Both the plurality and Justice Stevens suggest that the evolution of the “home port doctrine” sheds light on how to read the Tonnage Clause. See ante, at 12–13; post, at 3, n. 1 (dissenting opinion). I disagree. Under the home port doctrine, Polar Tankers “could not be taxed in [Valdez] at all,” even if the tax were not a tonnage duty. Japan Line, Ltd. v. County of Los Angeles, 441 U. S. 434, 442 (1979); Hays v. Pacific Mail S. S. Co., 17 How. 596, 599 (1855). In contrast, the Tonnage Clause forbids only tonnage duties, and would permit Valdez to impose other taxes on visiting ships—for example, “a reasonable charge for” the service of “policing of a harbor.” Clyde Mallory Lines v. Alabama ex rel. State Docks Comm’n, 296 U. S. 261, 267, 266 (1935). The demise of the home port doctrine is in no way inconsistent with reading the Tonnage Clause, as written, to ban all tonnage duties. See Japan Line, supra, at 439, n. 3 (rejecting home port doctrine while expressly not reaching Tonnage Clause argument).

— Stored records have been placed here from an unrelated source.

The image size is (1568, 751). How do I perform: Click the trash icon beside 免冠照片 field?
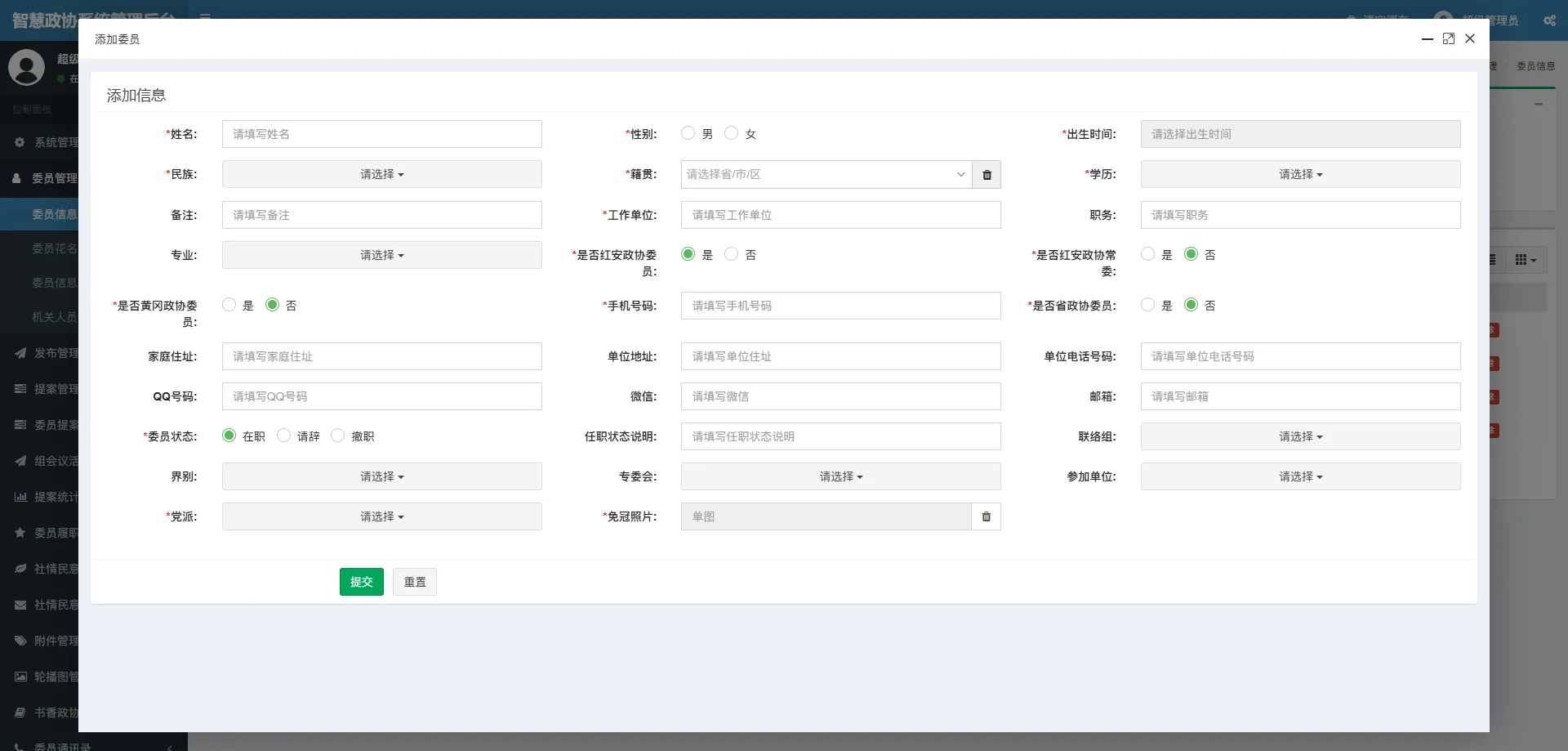986,516
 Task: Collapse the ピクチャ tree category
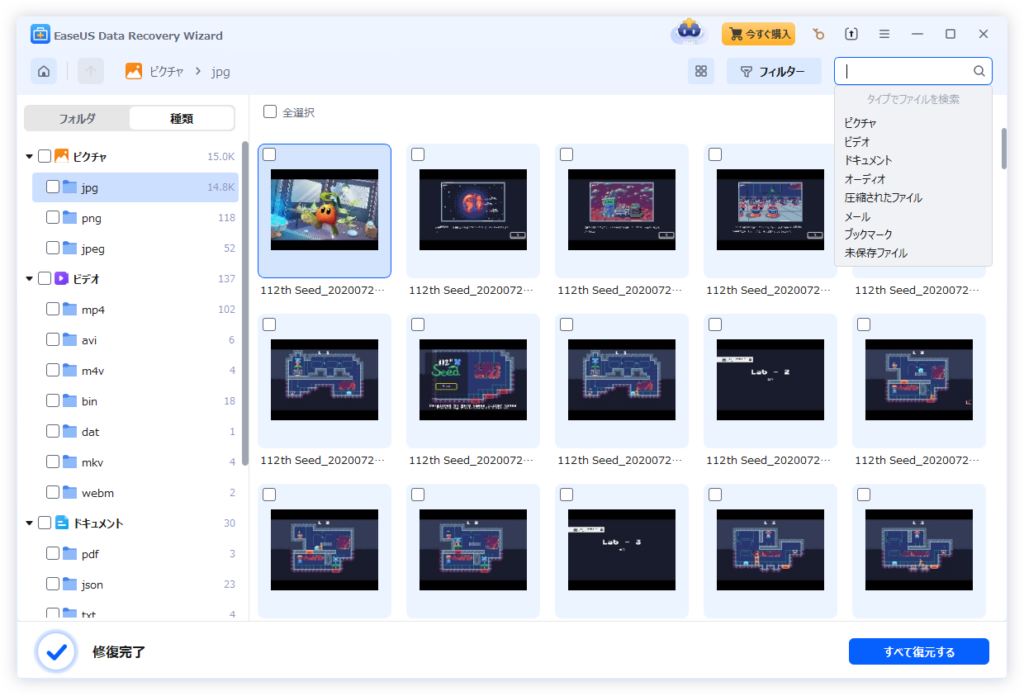pos(30,157)
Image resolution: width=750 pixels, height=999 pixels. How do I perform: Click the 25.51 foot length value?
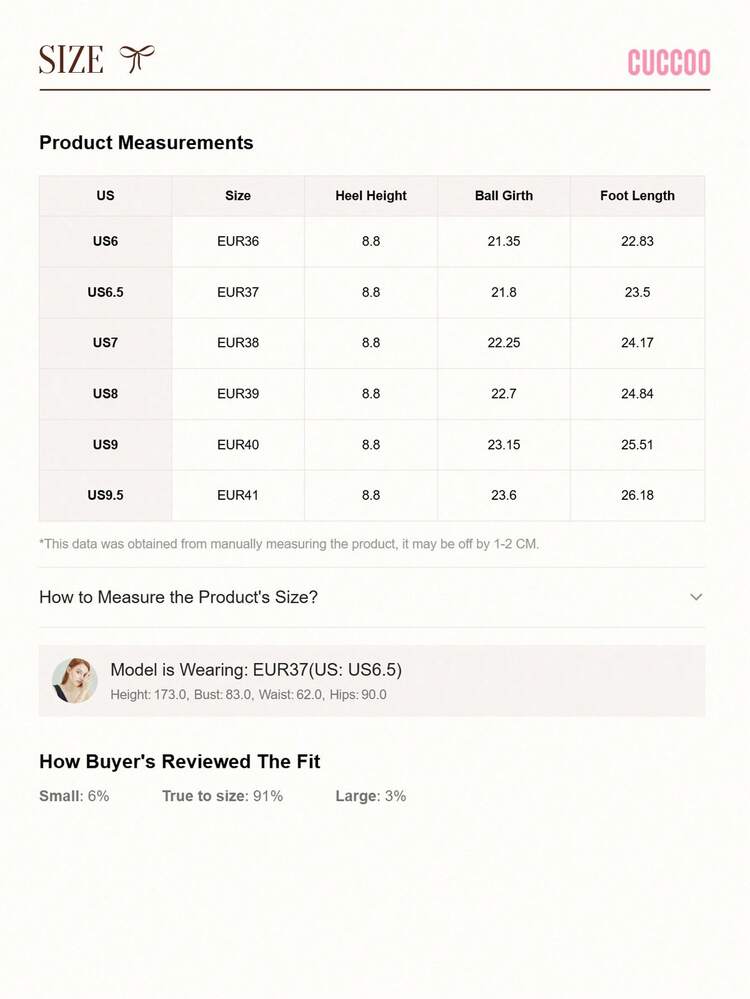(637, 445)
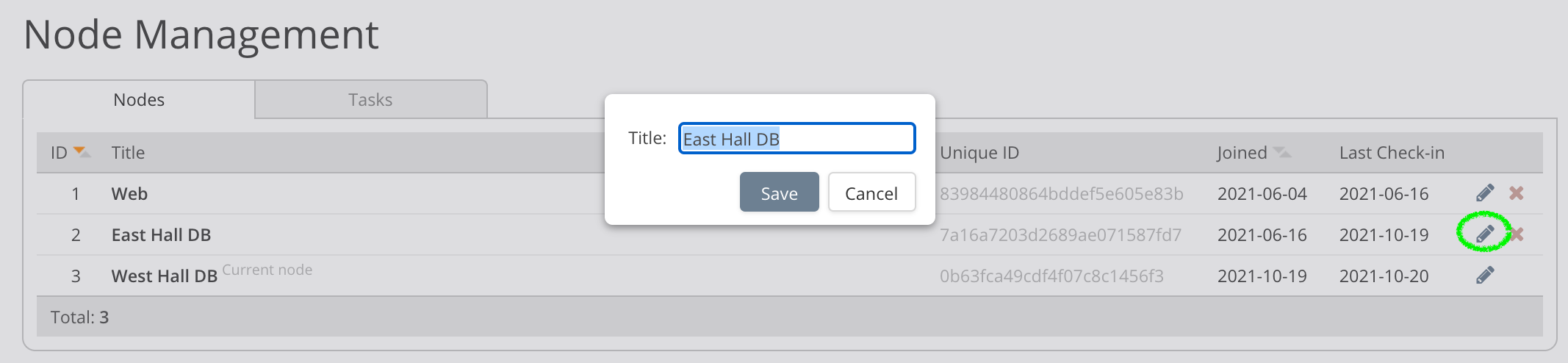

In any case, because the Court has determined that Valdez’s tax is unlike other municipal taxes, it does not decide whether a tonnage duty would be unconstitutional when other similar property is taxed. See ante, at 13; post, at 1 (Alito, J., concurring in part and concurring in the judgment). Whatever other taxes the city might impose, this tax “operate[s] to impose a charge for the privilege of entering . . . or lying in” the port of Valdez, and is a duty of tonnage for that reason. Clyde Mallory, supra, at 265–266. I therefore concur in the judgment.